WHAT IS BEING ASKED
The required output is the line containing "Given: View the pink bedding room thumbnail" and every line after it, transcribed exactly through the end of the data below.

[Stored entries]
────────────────────────────────────────
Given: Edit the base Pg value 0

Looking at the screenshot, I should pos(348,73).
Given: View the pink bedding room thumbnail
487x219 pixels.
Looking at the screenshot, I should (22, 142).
────────────────────────────────────────
SOLVED EXERCISE
Given: View the pink bedding room thumbnail
487x219 pixels.
Looking at the screenshot, I should (22, 142).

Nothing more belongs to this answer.